Because of their magnitude, a sample of only 500,000 documents will be taken. This will prove to be more than enough to satisfy an efficient and accurate predition algorithm.
| Source | Size..Mb. | Length | Max.Characters |
|---|---|---|---|
| 167.1053 | 2360148 | 26 | |
| US Blog | 210.1600 | 899288 | 483415 |
| News | 205.8119 | 1010242 | 123628 |
The three text files are combined then sampled to help with computation efficiency. A subset of 500 documents are taken out as a test set and set aside for later. This will make sure the prediction algorithm can be assessed for accuracy without influence from the training dataset.
Corpus: A collection of written texts, especially the entire works of a particular author or a body of writing on a particular subject.
Tokenization: The way structured text is broken into it’s most basic elements; punctuation, numbers, symbols, words, and spaces.
Ngram: a sequence of words only N words long
The Corpus is tokenized into 1 word, 2 word, 3 word, and 4 word Ngrams. This gives a basis for the back off method. We can add all the same Ngrams together for a frequency. The top 20 words are expressed in the bar graphs below The top unigrams, bigrams, trigrams, and quadgrams give a perspective of the common phrases or words used in these text documents. It should be noted that as the n-grams get larger, the frequency of repetition will go down.
From the test set the top 20 most frequent Ngrams are observed:
In the tokenized corpus it is aparent that some words will be very common, and others very rare. The method below explores the uniqueness of the corpus by finding how many words make up 50%, 75%, 90%, and 95% of the total number of words in the corpus.
| Words | Cumulative Percent |
|---|---|
| 142 | 50.04 |
| 1540 | 75.01 |
| 8187 | 90.01 |
| 20887 | 95.01 |
From the results above it shows how many words are needed to make up different quartiles of the unigram corpus. Only 142 different words are needed to make up 50% of the corpus dictionary. This makes sense because some words are much more common in the english language than others. Further exploration can be done to remove the stopwords such as “the”, “a”, or “for” to see how much more unique the corpus would be.

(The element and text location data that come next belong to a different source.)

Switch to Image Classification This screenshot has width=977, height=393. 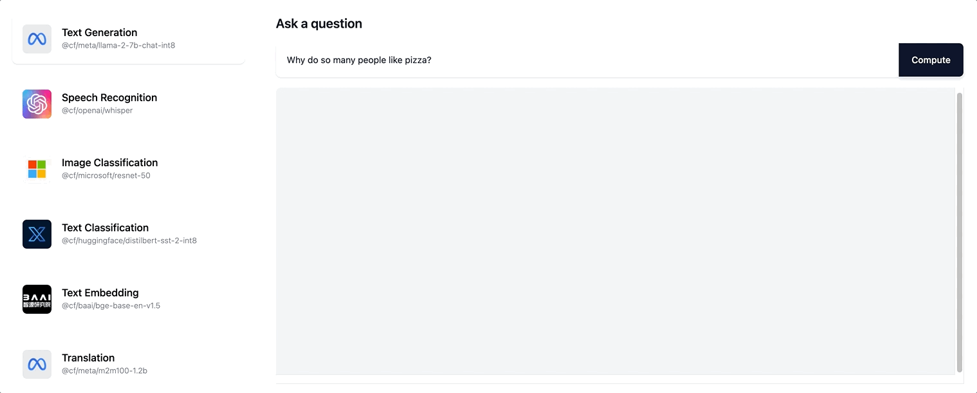coord(128,169)
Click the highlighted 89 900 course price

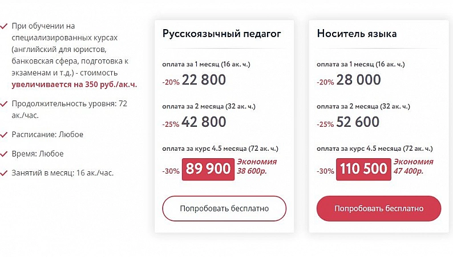pos(207,169)

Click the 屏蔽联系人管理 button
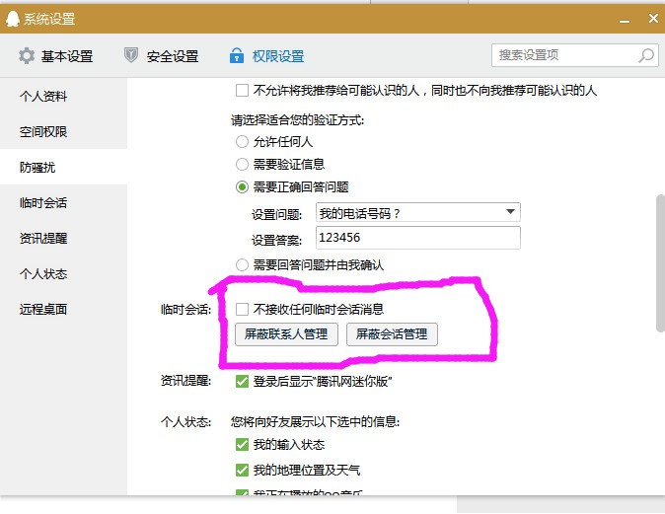click(x=287, y=334)
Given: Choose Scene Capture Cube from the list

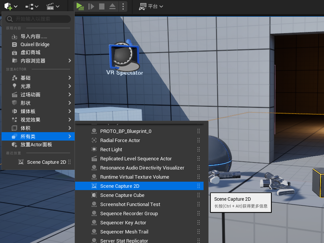Looking at the screenshot, I should point(122,195).
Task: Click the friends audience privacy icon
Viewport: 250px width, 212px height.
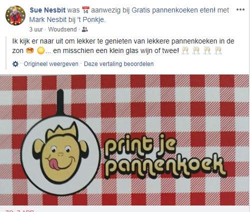Action: click(85, 30)
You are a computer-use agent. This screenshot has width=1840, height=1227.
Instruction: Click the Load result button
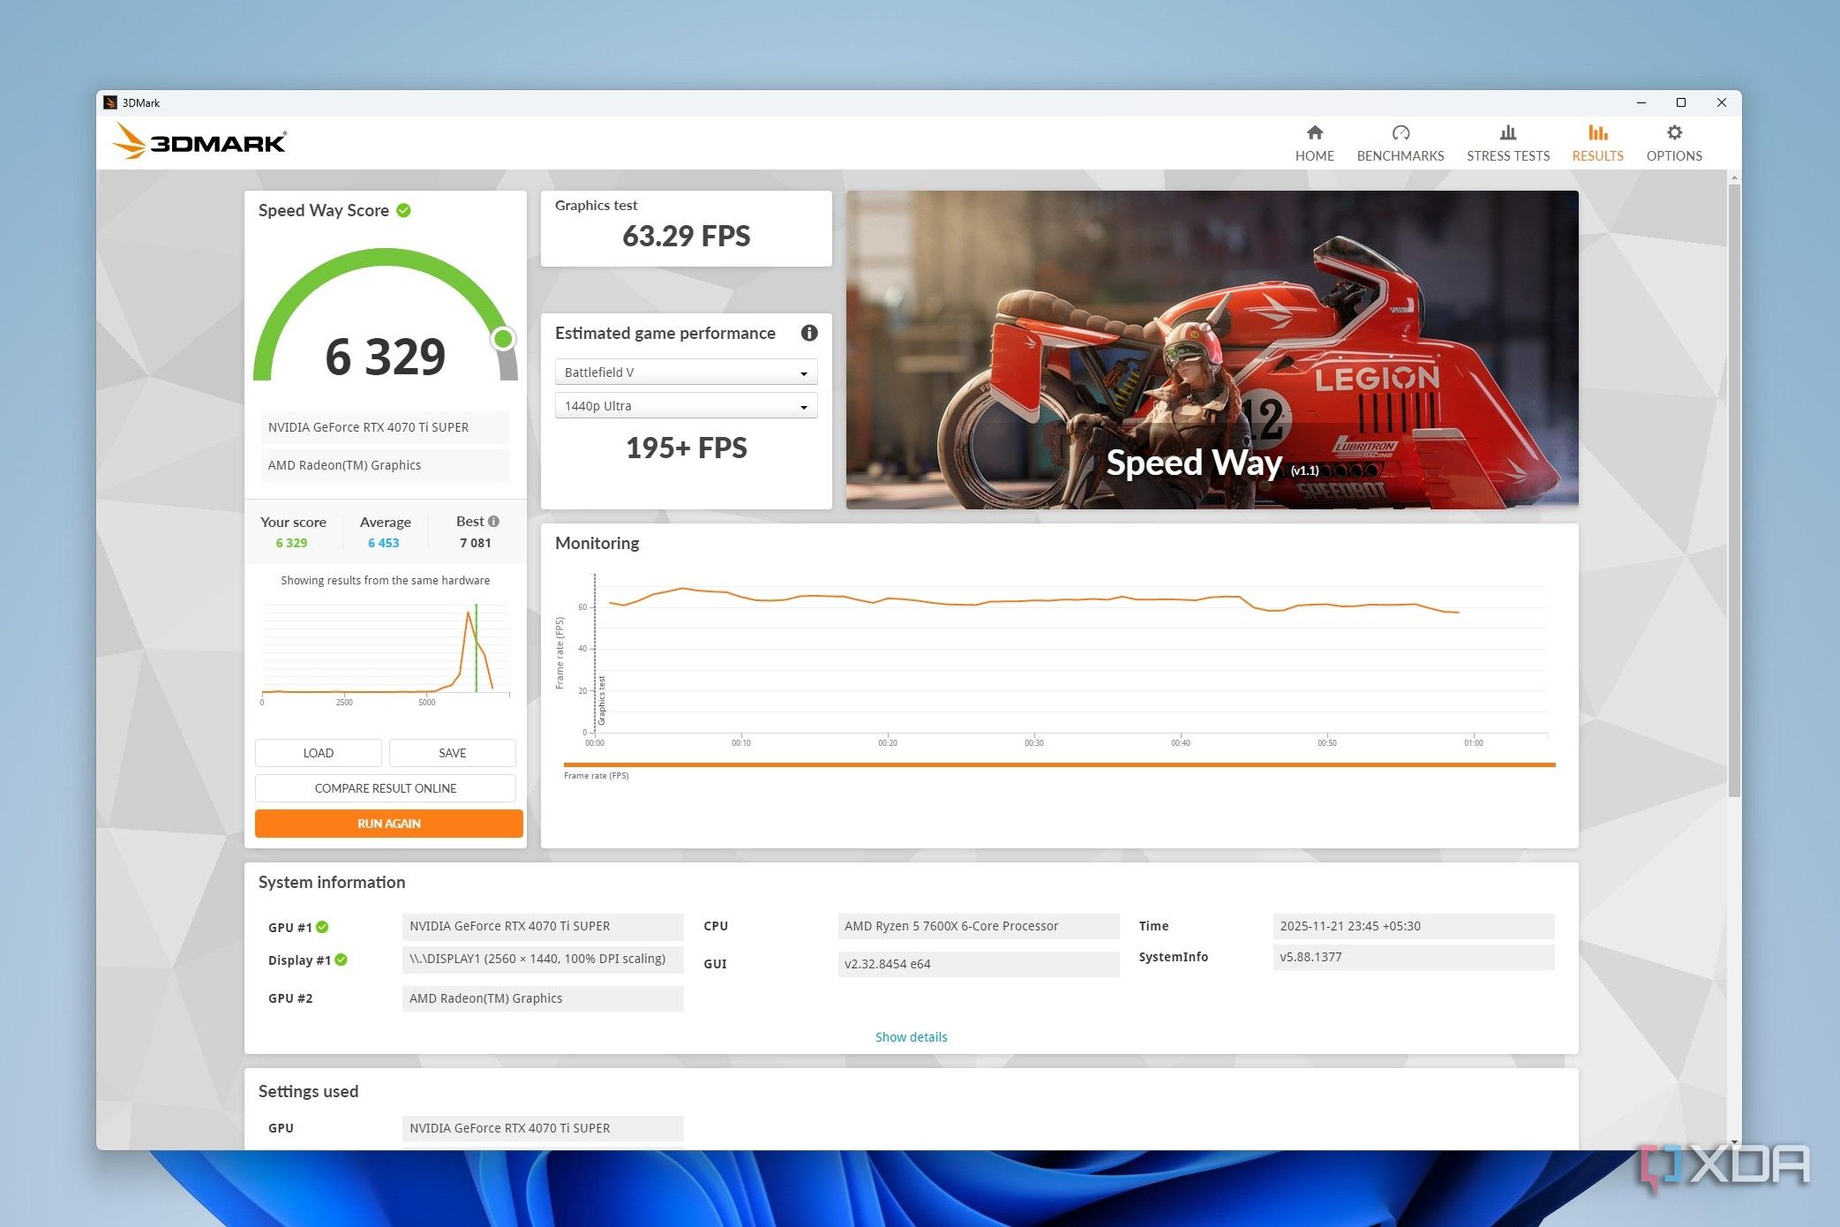pos(318,753)
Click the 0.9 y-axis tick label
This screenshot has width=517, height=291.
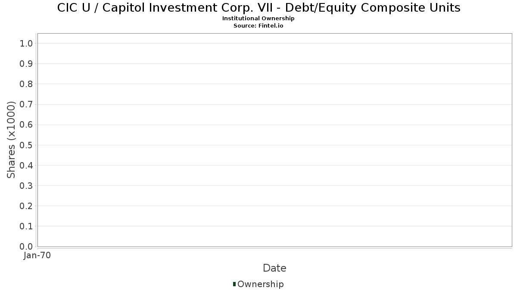(x=26, y=64)
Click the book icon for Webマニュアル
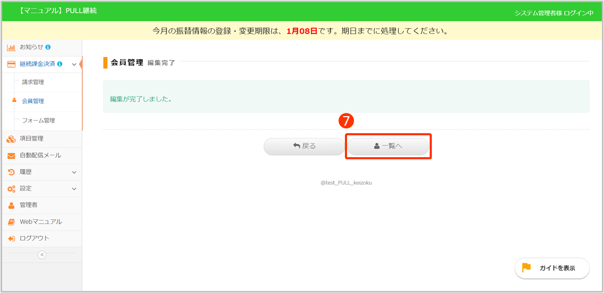The height and width of the screenshot is (293, 604). 11,222
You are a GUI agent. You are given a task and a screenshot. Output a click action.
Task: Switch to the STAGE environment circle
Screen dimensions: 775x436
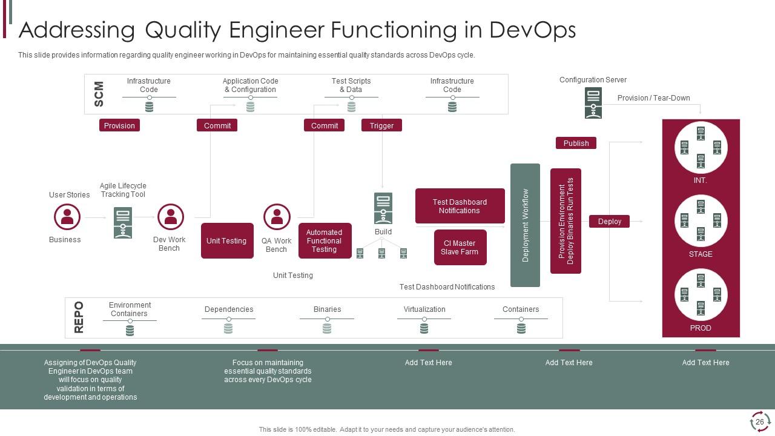pyautogui.click(x=701, y=221)
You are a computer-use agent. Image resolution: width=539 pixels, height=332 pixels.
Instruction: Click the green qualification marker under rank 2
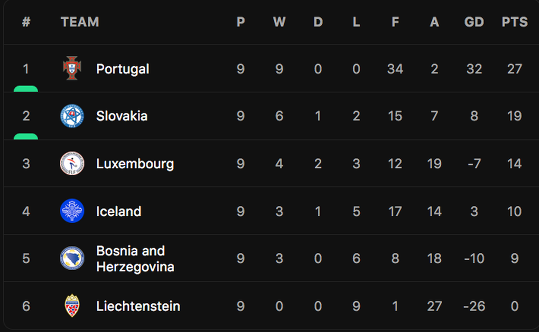pyautogui.click(x=26, y=136)
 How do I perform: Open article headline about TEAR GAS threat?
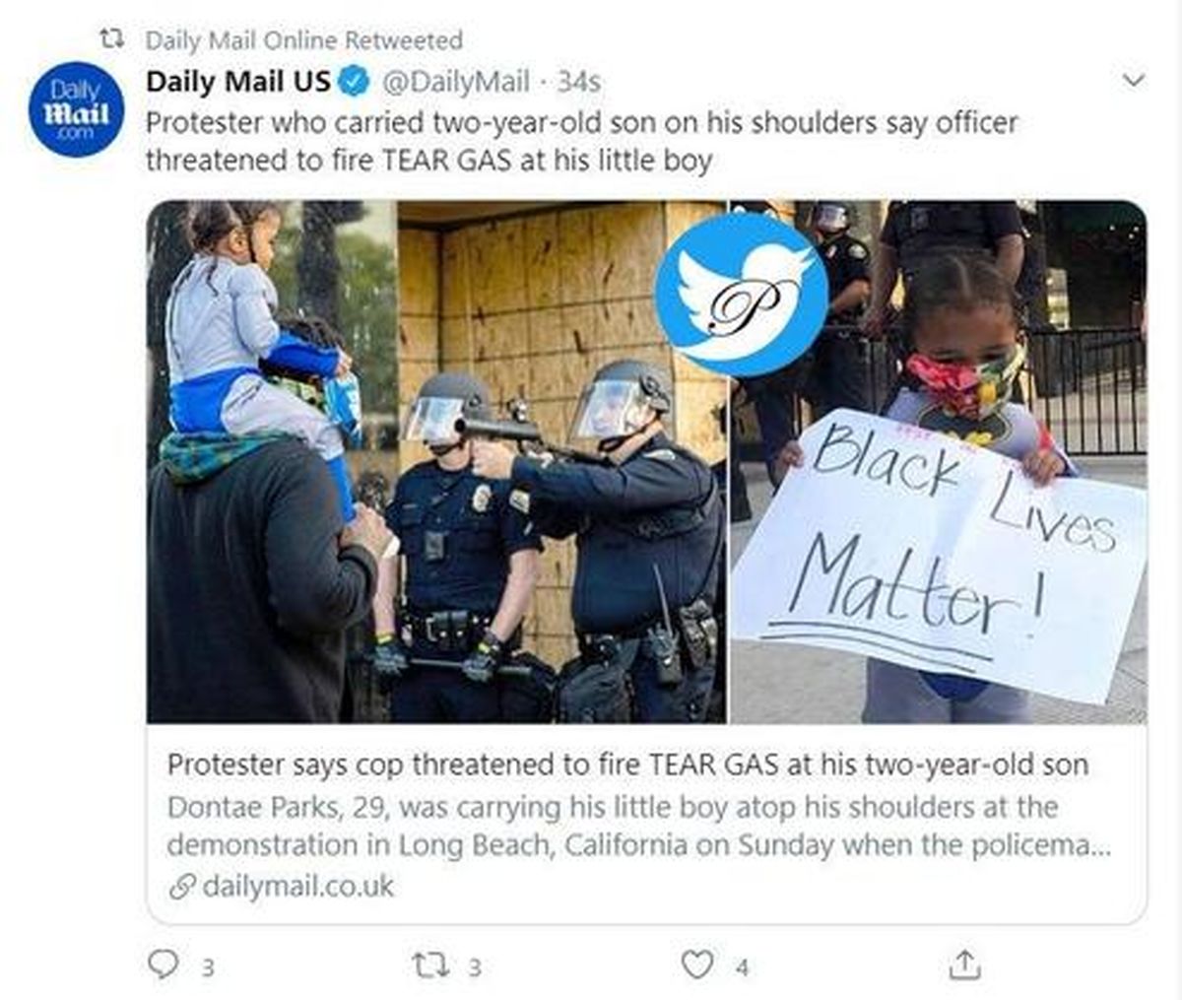coord(627,765)
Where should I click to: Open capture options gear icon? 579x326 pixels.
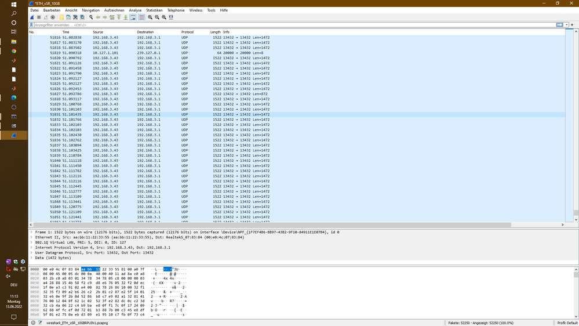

From the different Ngram dataframes, the frequency of each ngram was found so the most probable prediction could be selected later. The Ngram was broken into a base column and target column where the base is used as the prior words or phrase that will be searched to match an input string. Example:
After appropriate cleaning these are the backbone to quickly finding matching base Ngrams, then selecting the most probable target words.
A testing set of 500 randomly selected documents were selected from the original corpus. These were set aside to test the accuracy of the prediction algorithm. Each sentence has a randomly selected word the algorithm will try to predict. The input base works it’s way through the backoff part of the algorithm to output the top 5 most frequent matches. The accuracy of the algorithm is observed by how many times the first returned word matches the target word. The algorithm is also tested by finding if the target word is predicted in the top 5 most frequent predicted words.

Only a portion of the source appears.